>>>>>
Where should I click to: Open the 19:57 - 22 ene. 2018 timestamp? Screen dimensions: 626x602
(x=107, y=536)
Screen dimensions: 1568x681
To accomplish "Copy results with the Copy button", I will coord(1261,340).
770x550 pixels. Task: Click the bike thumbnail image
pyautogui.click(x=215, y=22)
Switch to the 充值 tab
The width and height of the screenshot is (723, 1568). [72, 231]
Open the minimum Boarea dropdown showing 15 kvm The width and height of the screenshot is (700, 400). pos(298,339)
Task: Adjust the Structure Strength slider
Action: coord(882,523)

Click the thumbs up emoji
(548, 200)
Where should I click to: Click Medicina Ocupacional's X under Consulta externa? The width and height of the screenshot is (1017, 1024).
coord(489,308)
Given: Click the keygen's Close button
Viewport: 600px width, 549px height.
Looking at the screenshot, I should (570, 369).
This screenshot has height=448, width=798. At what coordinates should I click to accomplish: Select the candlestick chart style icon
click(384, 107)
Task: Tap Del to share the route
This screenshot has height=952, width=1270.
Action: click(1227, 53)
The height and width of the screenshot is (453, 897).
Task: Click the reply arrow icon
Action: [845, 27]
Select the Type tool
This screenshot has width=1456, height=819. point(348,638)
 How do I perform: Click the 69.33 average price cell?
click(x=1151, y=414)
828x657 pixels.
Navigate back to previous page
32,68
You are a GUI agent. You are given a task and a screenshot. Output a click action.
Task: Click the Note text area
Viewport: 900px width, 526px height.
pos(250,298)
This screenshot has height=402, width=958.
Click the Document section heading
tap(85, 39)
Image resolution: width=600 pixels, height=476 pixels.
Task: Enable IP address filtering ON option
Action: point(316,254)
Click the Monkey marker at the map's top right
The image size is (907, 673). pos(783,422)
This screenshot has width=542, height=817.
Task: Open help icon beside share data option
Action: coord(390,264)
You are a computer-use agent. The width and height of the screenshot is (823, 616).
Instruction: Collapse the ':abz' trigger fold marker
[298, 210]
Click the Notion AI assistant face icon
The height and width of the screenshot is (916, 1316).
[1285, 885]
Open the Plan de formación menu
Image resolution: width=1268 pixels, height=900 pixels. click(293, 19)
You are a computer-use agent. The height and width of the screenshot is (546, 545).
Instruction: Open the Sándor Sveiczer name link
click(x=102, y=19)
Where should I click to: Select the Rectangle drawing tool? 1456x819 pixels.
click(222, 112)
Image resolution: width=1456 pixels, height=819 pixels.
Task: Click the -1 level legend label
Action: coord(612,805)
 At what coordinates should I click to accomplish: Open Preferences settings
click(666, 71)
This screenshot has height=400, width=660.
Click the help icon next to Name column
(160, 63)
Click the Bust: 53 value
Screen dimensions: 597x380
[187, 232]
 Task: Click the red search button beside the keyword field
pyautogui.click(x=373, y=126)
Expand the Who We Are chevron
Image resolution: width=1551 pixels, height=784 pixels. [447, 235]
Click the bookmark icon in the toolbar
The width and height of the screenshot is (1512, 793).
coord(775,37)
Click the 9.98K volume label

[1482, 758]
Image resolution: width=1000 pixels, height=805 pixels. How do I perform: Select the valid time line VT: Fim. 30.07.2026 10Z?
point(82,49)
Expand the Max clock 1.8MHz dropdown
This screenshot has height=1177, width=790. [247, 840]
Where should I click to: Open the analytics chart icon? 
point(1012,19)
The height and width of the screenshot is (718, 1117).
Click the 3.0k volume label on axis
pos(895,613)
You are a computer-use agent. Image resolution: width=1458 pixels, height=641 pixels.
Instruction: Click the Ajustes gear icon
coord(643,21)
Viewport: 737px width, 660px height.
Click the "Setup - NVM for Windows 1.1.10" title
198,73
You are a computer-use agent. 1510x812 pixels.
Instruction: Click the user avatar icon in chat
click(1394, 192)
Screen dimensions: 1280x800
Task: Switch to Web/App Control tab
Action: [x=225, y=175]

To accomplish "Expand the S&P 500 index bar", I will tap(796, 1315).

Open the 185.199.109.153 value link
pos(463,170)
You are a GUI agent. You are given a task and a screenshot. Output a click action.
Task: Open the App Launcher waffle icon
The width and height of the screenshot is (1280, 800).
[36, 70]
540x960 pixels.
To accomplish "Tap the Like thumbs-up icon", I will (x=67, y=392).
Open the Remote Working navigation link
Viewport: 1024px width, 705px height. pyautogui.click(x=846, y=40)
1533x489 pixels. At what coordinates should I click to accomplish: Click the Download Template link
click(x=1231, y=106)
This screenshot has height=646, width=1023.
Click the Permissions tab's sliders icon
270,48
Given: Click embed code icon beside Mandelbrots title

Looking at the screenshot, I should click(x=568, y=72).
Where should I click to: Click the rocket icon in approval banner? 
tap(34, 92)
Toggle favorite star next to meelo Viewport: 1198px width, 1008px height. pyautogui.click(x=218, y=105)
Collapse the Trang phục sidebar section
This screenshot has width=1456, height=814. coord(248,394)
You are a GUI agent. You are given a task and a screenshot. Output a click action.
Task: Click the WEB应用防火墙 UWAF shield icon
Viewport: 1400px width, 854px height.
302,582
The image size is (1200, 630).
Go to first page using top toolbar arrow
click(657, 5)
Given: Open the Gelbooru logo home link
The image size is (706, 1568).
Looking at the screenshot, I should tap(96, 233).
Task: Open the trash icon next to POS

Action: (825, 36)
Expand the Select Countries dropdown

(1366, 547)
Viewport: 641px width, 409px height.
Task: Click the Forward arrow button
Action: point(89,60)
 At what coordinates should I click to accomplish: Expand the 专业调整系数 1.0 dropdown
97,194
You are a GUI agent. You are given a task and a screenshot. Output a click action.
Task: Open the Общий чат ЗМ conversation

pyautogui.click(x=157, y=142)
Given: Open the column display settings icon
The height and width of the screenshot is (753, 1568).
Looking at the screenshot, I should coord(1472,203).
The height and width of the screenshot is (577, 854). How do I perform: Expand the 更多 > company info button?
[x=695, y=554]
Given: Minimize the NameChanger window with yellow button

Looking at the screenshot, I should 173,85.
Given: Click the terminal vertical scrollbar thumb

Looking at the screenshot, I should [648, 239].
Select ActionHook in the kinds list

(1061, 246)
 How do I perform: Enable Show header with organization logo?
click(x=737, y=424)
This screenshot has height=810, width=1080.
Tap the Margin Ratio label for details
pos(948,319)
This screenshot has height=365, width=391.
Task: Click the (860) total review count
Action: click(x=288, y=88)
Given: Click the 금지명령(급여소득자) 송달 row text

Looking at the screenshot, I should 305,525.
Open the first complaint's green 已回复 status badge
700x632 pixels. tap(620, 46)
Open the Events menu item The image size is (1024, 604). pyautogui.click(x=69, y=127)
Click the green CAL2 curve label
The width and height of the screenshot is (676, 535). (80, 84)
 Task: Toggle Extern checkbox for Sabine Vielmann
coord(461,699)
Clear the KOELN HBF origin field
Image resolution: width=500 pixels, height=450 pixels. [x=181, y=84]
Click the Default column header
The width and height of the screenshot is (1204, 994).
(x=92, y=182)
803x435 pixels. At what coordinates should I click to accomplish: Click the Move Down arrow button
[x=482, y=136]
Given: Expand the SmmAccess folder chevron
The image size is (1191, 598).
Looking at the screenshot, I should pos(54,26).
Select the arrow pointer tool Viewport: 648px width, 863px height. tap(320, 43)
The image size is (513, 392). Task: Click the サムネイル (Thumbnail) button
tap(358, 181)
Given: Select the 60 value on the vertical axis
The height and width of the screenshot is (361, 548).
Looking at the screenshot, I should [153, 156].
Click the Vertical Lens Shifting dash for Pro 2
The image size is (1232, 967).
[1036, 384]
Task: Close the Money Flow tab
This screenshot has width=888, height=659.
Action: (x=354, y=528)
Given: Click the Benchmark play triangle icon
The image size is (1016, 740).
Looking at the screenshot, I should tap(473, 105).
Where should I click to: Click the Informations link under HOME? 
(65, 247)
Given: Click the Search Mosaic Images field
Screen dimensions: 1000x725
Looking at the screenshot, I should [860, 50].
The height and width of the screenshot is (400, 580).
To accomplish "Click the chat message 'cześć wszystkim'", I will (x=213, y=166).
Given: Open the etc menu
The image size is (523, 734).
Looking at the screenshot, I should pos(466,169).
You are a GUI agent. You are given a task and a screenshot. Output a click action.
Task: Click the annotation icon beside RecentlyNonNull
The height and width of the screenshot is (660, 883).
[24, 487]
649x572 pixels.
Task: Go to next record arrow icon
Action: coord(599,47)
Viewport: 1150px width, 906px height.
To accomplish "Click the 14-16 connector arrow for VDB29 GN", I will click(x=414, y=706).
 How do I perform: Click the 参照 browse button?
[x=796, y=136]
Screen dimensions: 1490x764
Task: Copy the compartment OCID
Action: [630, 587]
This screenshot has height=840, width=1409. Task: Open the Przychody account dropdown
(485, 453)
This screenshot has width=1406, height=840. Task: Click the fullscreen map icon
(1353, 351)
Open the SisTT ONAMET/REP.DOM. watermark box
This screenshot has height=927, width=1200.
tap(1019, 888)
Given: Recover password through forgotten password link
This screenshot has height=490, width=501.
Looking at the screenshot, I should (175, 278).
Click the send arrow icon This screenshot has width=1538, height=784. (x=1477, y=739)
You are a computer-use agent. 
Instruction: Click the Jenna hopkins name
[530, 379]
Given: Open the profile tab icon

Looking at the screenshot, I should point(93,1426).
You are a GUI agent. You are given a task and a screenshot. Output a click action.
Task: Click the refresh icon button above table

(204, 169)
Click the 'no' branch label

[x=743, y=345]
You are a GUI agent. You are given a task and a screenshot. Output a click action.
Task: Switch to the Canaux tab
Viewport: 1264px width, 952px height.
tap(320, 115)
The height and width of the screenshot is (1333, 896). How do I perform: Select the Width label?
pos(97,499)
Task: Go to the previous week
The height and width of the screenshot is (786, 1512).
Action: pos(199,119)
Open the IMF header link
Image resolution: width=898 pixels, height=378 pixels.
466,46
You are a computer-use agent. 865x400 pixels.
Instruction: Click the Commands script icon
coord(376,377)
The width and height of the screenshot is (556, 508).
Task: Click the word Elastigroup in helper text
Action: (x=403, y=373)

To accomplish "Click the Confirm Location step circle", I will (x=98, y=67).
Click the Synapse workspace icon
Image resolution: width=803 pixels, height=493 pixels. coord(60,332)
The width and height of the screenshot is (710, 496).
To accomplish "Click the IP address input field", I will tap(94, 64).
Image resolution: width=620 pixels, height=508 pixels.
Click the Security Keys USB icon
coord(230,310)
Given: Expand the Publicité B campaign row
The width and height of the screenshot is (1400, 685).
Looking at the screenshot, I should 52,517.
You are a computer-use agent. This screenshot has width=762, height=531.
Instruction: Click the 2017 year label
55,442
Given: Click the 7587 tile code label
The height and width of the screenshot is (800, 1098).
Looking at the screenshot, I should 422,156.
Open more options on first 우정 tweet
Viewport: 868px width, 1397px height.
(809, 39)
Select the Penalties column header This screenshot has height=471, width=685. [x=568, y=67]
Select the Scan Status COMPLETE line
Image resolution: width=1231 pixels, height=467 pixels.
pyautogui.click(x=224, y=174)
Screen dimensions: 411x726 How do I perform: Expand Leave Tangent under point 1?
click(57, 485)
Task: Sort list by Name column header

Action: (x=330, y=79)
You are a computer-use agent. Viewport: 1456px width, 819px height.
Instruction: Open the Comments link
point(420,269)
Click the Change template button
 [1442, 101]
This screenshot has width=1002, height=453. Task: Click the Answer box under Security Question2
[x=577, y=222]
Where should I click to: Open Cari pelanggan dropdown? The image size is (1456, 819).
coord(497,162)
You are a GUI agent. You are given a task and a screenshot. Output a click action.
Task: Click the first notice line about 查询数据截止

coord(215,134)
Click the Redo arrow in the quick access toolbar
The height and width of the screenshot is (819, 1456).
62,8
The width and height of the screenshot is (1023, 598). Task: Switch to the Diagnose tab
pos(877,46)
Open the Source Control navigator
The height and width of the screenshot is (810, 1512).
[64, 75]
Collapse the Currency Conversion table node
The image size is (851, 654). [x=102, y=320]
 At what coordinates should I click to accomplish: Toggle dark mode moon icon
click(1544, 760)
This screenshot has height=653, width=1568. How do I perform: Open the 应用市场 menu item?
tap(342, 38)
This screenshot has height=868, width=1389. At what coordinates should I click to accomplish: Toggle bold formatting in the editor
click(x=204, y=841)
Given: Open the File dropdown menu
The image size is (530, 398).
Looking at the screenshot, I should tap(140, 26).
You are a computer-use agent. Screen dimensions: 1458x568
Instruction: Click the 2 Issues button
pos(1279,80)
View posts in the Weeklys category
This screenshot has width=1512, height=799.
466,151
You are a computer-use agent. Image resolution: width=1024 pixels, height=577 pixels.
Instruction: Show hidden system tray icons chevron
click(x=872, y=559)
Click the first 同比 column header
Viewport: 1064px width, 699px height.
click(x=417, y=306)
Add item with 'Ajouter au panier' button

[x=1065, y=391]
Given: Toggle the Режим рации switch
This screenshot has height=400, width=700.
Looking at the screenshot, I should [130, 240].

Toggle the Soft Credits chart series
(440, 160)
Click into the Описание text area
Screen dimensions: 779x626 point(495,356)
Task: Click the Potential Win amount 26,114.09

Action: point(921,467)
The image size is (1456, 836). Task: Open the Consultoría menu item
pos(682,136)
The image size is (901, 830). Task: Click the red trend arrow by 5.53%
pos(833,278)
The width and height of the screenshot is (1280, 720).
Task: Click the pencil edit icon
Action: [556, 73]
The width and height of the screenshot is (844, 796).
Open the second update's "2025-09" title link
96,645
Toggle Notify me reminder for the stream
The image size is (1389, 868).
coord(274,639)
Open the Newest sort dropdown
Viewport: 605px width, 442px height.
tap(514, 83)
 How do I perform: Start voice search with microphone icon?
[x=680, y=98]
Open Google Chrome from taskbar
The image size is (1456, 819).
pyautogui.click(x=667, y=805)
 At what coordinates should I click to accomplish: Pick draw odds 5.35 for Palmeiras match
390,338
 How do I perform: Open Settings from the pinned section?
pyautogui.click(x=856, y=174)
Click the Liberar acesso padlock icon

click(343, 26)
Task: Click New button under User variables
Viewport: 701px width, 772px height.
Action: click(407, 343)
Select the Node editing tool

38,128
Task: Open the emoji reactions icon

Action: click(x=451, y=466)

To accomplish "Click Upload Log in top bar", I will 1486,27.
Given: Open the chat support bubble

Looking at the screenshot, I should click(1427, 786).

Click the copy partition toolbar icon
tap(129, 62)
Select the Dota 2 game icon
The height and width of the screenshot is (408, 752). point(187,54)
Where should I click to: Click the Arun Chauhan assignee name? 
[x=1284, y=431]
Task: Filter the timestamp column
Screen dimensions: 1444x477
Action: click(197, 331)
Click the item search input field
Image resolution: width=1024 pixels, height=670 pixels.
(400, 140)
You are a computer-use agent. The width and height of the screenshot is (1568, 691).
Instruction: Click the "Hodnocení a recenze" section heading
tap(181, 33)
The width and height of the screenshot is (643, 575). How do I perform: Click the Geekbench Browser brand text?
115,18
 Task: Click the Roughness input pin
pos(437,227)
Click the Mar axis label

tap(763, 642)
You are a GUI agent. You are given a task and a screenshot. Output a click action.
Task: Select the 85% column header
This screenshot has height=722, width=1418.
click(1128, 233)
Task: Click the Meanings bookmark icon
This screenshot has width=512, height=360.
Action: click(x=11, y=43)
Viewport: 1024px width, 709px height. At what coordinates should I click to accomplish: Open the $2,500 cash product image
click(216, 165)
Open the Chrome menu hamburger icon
<<<<<
▸ DO THIS
Render the data from its first line through the line containing "The width and height of the screenshot is (723, 1568).", including both, as a Markdown table with the columns Row and Line, one row per line. Leave out blank lines.

▸ SOLVED PROBLEM
| Row | Line |
|---|---|
| 1 | Where should I click to: Open the 19:57 - 22 ene. 2018 timestamp? Screen dimensions: 626x602 |
| 2 | (x=107, y=536) |
| 3 | Screen dimensions: 1568x681 |
| 4 | To accomplish "Copy results with the Copy button", I will coord(1261,340). |
| 5 | 770x550 pixels. Task: Click the bike thumbnail image |
| 6 | pyautogui.click(x=215, y=22) |
| 7 | Switch to the 充值 tab |
| 8 | The width and height of the screenshot is (723, 1568). [72, 231] |